You can also call them “hard to reproduce bugs” (although some bugs are hard to reproduce because they are just so much work to set up the environment right) or “flaky bugs” (but “flaky” usually refers to tests, and often there’s an implicit assumption there’s a bug in automation and not a product).
Just be alert and look out for them. If you think something is wrong and you have time, try to reproduce. If you don’t have time right now, write down a note. Get back to reproducing when you have more time. Add more information to your note as you happen to encounter similar issue when doing other things.
Usually when working with issues like that I have two goals: finding reliable ways of reproducing them, and getting an estimate of how common they actually are.
In my experience, intermittent issues in software are relatively rare. But they are more memorable, also because they are more challenging than many other issues.
how would you approach identifying and resolving them?
First of all I need to confirm my observation. It may not be that the problem is intermittent, but that my observations are incorrect or inconsistent. I’m looking to see that certain behaviour can trigger an intermittent effect and that there’s at least some integrity in that inference. I’d begin by examining my basic assumptions and seeing if I’ve made some obvious mistake. Observed problems are via fallible oracles, which are necessarily incomplete and may be partly or completely wrong.
From there, in this case, I’d probably start with live oracles. I’d ask the people around me if they have any ideas. Developers have a wealth of knowledge about the things they build, and may have a simple answer for me. It may be due to incorrect setups. Replicating the issue from different software or hardware may help establish this as a local or global problem.
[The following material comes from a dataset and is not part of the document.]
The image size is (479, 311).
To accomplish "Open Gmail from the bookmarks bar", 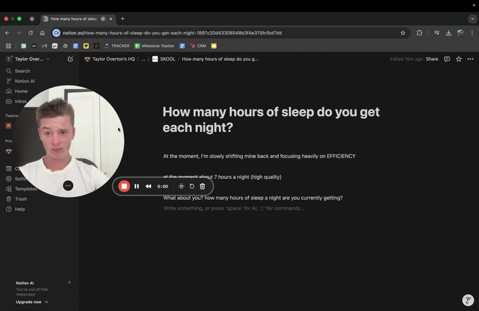I will 44,45.
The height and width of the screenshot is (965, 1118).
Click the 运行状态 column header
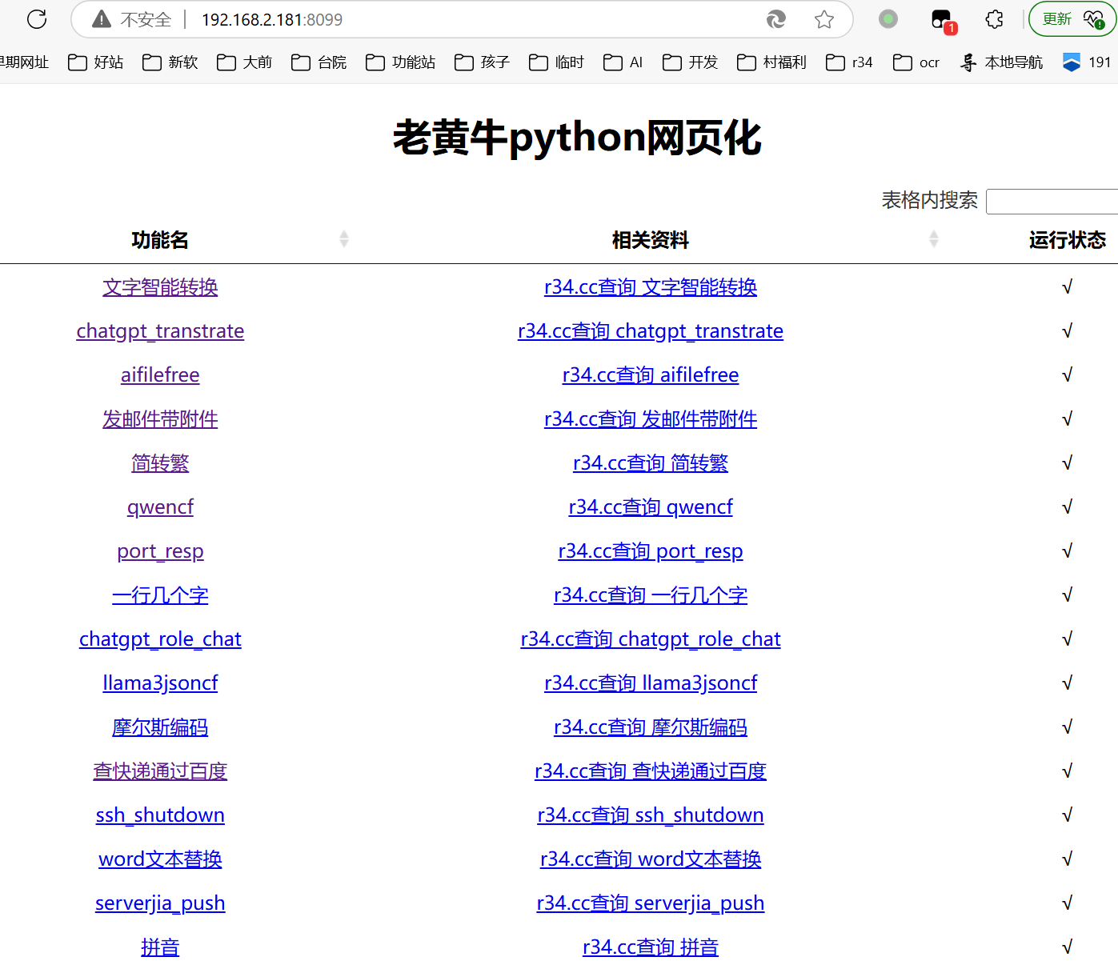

Consider the systems at play, and their interactions.
Then I suppose it’s on to tracing the event, seeing where it occurs and what the error actually is. What is throwing the error, and why? Good logging is invaluable here so we can see the timings, and look for patterns, and compare those patterns to future logs. Good controllability is invaluable to adjust timings and control state more accurately. It could be that we could use progressive mismatch to remove or simulate elements one by one to see if the problem resolves, and that might be one way to see what elements or combination of elements are required to cause the problem. If there are many examples we can look at statistical analysis and look for variance and correlations for clues.
What strategies can you use to ensure these types of issues don’t get overlooked during testing?
Multiple, varied heuristic approaches and techniques, volume/load/stress testing, complex and randomised inputs to reach unusual states, properly observe the product used by users and have errors and warnings be accessible. Consideration of the internals or interface of elements in a system can also prevent problems by exploring risks in them so they don’t surprise us later when functionality that relies on those elements fails in some way.